Портьера зашевелилась, и из-за нее появился дворецкий,

– Великий хранитель сокровищ его величества короля! – доложил он.

– А мушкетера еще нет в передней?

– Его только что привели.

– Так пусть он войдет сюда.

– А великий хранитель сокровищ?

– Может подождать! – ответил Бекингэм с неподражаемой гордостью.

Дворецкий снова исчез, и в кабинет тотчас же вошел мушкетер, д'Альби. На нем все еще был его запыленный и забрызганный мундир, левая рука висела на перевязи. Бекингэм молча разглядывал его.

– Как вас зовут? – спросил он наконец.

– Виконт д'Альби, мушкетер его величества.

– Вы приехали прямо из Парижа?

– Да, я выехал оттуда четыре дня тому назад с крайне важным поручением к вашей светлости.

– А в чем состоит это поручение?

– Простите, если я, в свою очередь, предложу вам один вопрос. Вы герцог Бекингэм или один из его приближенных?

Бекингэм был озадачен, как ему показалось, дерзостью этого мушкетера.

– Мне необходимо доказательство! – продолжал д'Альби. – Поручение, с которым я приехал, настолько важно, что я не моту поступить иначе.

– Подойдите к столу. Вы знаете этот почерк? Это письмо короля Англии. Прочтите, что написано в начале.

– Мой милый герцог Бекингэм, – прочел д'Альби.

– Ну, теперь-то вы удостоверились, недоверчивый офицер французского короля?

– Вы не станете сердиться на меня, ваша светлость, когда узнаете, в чем состоит возложенное на меня поручение. Вот оно.

Д'Альби расстегнул свой мундир, достал письмо и подал герцогу.

– Боже мой! Ее почерк! – воскликнул Бекингэм. Он даже побледнел от радостного волнения и вскрыл письмо. Этьен видел, как дрожала его рука, держащая письмо.

– Да, от нее! Or Анны! – проговорил Бекингэм тихо. – Вот на бумаге и слеза. Она плакала, отдавая это письмо! Плакала о своей несчастной любви!

Он подошел к столу, положил на него письмо и обратился к д'Альби:

– Вы знаете, от кого это письмо, виконт? – спросил он, пронизывая его взглядом.

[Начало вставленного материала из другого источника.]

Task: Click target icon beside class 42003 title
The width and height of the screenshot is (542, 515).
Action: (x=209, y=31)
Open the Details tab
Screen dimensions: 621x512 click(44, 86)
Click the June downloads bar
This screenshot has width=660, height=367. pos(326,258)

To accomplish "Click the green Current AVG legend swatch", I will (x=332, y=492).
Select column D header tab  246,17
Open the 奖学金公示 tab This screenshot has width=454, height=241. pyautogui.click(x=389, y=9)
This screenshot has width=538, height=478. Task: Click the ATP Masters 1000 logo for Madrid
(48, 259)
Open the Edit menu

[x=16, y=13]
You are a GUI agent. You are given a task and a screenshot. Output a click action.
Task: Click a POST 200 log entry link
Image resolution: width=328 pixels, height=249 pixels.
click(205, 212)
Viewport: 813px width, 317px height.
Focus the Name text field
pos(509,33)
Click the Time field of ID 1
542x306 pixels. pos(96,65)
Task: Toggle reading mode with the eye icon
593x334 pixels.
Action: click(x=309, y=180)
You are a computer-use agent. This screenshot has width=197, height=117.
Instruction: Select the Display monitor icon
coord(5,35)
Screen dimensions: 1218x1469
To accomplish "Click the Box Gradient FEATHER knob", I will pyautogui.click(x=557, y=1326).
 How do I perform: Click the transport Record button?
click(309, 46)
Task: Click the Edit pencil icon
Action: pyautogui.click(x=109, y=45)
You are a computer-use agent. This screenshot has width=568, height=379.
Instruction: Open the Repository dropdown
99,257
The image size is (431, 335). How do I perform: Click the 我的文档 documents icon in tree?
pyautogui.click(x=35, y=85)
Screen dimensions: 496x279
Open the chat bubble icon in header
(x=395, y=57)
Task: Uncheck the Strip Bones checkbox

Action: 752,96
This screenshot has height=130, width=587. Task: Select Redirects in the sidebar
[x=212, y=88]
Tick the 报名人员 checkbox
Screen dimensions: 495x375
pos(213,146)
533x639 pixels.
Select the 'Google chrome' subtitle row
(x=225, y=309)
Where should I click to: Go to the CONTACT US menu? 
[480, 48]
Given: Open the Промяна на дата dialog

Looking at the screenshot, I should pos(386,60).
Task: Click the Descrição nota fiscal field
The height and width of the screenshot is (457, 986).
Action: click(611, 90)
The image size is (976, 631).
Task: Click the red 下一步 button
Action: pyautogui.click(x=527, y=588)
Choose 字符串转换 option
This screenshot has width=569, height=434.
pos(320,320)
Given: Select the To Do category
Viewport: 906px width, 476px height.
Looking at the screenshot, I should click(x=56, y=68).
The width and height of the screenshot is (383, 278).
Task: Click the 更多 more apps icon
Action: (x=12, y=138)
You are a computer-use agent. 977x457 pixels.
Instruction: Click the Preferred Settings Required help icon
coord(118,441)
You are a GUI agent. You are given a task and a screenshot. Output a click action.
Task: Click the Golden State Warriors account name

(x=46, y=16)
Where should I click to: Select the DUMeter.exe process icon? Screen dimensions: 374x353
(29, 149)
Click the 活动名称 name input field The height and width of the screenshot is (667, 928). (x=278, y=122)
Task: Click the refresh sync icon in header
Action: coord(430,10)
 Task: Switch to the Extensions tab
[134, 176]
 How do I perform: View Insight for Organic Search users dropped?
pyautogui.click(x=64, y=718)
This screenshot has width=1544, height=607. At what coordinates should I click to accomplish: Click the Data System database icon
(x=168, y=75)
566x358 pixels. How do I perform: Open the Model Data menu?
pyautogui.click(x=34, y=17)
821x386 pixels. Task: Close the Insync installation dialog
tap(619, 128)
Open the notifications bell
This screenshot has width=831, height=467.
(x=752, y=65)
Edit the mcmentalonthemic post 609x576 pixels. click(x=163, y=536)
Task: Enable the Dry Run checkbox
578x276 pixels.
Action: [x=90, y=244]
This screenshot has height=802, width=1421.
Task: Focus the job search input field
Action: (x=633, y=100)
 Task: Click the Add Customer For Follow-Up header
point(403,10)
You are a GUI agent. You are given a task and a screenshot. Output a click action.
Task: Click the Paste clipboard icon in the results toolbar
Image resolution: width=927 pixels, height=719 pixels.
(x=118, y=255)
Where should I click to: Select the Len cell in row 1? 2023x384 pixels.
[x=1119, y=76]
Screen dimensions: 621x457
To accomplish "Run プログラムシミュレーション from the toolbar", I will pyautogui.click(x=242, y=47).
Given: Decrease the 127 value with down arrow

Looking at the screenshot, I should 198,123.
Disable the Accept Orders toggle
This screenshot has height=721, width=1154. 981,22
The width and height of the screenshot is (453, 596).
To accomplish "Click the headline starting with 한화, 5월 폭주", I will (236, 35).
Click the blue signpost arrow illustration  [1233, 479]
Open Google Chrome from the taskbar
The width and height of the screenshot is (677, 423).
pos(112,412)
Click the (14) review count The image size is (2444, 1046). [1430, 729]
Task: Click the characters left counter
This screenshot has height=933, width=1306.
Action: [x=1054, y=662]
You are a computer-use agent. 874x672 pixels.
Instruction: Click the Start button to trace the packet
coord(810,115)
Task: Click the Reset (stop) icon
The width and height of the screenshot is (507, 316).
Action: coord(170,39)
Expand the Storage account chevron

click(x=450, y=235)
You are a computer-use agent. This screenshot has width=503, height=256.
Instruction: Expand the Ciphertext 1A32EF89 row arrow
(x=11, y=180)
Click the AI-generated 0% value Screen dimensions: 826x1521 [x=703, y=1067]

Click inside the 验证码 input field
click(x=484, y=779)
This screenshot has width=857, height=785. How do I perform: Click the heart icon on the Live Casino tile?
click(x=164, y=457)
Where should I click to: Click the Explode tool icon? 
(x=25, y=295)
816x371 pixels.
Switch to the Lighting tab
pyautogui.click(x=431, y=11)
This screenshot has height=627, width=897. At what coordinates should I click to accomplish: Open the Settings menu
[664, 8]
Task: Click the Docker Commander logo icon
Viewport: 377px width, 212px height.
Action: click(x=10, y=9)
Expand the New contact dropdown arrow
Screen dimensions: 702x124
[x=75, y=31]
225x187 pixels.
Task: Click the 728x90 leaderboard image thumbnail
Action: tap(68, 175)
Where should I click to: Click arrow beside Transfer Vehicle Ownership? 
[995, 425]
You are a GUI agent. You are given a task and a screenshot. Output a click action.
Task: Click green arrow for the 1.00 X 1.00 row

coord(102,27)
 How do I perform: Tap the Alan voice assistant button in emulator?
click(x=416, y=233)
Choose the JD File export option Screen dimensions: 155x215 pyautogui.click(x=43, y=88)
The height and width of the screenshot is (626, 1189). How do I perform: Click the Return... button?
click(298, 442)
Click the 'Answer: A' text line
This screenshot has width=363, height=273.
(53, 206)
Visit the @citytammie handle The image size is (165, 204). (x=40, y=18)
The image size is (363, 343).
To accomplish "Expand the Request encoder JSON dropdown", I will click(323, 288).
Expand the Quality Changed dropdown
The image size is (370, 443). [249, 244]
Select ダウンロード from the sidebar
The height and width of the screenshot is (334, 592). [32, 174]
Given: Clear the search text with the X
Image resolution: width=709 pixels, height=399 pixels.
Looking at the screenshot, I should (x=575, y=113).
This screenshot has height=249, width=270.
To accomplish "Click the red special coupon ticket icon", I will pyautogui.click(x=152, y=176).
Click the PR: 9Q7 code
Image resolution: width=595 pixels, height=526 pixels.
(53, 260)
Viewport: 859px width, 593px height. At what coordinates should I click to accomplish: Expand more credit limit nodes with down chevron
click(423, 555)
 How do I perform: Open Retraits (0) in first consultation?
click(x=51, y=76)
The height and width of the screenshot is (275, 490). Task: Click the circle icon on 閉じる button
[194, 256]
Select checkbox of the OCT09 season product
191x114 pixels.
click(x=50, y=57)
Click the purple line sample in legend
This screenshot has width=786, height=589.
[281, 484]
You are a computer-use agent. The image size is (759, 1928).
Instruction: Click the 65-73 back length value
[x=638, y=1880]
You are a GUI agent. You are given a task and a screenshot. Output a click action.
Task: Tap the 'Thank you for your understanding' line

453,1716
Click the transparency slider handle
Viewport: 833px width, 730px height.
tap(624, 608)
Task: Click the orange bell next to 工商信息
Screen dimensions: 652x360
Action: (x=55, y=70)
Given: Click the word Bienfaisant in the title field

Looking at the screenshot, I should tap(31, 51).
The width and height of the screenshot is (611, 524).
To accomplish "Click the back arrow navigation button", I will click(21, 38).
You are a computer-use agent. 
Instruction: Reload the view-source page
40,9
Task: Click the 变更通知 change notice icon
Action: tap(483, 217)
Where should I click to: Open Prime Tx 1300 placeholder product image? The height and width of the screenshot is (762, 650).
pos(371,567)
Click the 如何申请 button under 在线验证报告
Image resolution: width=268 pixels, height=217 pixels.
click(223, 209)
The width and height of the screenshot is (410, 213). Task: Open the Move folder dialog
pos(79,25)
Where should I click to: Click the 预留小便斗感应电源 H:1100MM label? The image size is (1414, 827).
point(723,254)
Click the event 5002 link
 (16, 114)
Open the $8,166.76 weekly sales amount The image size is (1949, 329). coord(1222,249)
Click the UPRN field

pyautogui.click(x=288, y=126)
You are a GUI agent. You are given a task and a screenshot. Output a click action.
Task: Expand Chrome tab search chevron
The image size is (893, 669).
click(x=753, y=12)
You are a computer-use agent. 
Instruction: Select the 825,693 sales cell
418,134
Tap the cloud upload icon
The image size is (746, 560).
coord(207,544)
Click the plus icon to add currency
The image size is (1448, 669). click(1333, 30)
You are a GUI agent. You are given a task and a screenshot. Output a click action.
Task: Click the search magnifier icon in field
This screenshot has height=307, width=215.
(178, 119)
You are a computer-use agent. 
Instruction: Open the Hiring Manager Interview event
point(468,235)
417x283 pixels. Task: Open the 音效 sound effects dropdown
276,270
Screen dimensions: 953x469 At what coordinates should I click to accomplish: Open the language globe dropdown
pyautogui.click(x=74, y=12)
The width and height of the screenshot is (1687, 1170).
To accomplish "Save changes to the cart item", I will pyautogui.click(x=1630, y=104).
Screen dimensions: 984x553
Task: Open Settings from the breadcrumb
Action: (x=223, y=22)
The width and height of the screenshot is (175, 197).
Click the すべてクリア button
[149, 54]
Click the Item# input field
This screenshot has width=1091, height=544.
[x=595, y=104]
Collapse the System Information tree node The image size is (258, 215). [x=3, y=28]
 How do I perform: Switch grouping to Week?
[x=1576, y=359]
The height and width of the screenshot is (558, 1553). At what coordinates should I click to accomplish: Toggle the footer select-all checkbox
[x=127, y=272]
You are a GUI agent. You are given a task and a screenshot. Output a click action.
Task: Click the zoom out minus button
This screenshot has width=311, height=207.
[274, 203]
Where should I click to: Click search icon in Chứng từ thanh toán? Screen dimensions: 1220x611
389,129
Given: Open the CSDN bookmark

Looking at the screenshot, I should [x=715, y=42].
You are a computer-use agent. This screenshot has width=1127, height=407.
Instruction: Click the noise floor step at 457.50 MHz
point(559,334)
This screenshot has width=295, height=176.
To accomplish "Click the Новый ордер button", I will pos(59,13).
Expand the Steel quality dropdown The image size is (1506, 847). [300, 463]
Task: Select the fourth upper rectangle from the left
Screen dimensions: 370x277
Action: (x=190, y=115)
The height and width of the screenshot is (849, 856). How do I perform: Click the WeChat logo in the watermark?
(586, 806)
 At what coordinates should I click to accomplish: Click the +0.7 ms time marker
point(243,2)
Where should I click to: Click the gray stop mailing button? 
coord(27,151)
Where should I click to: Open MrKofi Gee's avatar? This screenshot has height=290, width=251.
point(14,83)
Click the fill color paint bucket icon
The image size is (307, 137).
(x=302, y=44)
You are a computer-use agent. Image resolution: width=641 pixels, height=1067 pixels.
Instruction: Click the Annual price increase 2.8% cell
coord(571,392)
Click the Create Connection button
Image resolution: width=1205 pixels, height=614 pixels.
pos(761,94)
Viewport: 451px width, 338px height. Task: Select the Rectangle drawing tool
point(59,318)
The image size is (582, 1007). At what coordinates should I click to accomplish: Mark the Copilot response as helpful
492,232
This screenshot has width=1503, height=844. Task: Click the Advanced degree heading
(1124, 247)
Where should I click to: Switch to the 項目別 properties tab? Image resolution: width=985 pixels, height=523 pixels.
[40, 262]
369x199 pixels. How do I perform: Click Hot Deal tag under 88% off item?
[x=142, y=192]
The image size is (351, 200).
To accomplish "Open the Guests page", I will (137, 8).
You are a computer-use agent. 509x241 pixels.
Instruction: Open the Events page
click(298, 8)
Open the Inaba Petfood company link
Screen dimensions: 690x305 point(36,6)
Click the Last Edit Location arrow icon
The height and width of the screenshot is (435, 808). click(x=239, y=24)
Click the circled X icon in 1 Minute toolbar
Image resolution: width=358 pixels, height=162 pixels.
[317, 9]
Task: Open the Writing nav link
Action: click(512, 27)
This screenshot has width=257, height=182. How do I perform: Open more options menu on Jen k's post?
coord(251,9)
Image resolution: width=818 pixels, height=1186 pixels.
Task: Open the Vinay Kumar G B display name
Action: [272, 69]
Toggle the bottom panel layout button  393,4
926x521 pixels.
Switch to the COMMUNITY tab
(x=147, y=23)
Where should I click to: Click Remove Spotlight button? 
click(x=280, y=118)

– Я получил его из рук самой королевы с приказанием передать только в ваши собственные руки и обещал ей, что скорее умру, чем отдам это письмо кому-нибудь другому, кроме вас, ваша светлость.

– И вы дорого заплатили за свое обещание, виконт!

– Это была моя обязанность.

– У вас была сегодняшней ночью какая-то ссора, и вас теперь обвиняют в убийстве.

– Не угодно ли вашей светлости выслушать меня? – спросил д'Альби.

– Говорите, говорите! Вы мне очень нравитесь!

– Четыре дня тому назад я удостоился полного доверия ее величества королевы, она собственноручно отдала мне это письмо, и я почти тотчас же выехав из Парижа, безостановочно доскакал до морского берега. Я знал, насколько важно это письмо и какие могли быть последствия, если бы оно попало в чужие руки.

– Я слышал, что королева окружена шпионами.

– Да, именно шпионами королевы-матери. Они тотчас же узнали, что я нахожусь на пути в Лондон, и послали за мною трех наемных разбойников, вооруженных с головы до ног, которым было приказано схватить меня живым или мертвым и отнять у меня письмо.

– Как вы узнали об этом?

– Гм… В сущности, это моя тайна, ваша светлость, но я все-таки расскажу ее вам. Среди мушкетеров у меня есть три друга. Мы поклялись делить и горе, и радость и всегда стоять друг за друга, как за самого себя.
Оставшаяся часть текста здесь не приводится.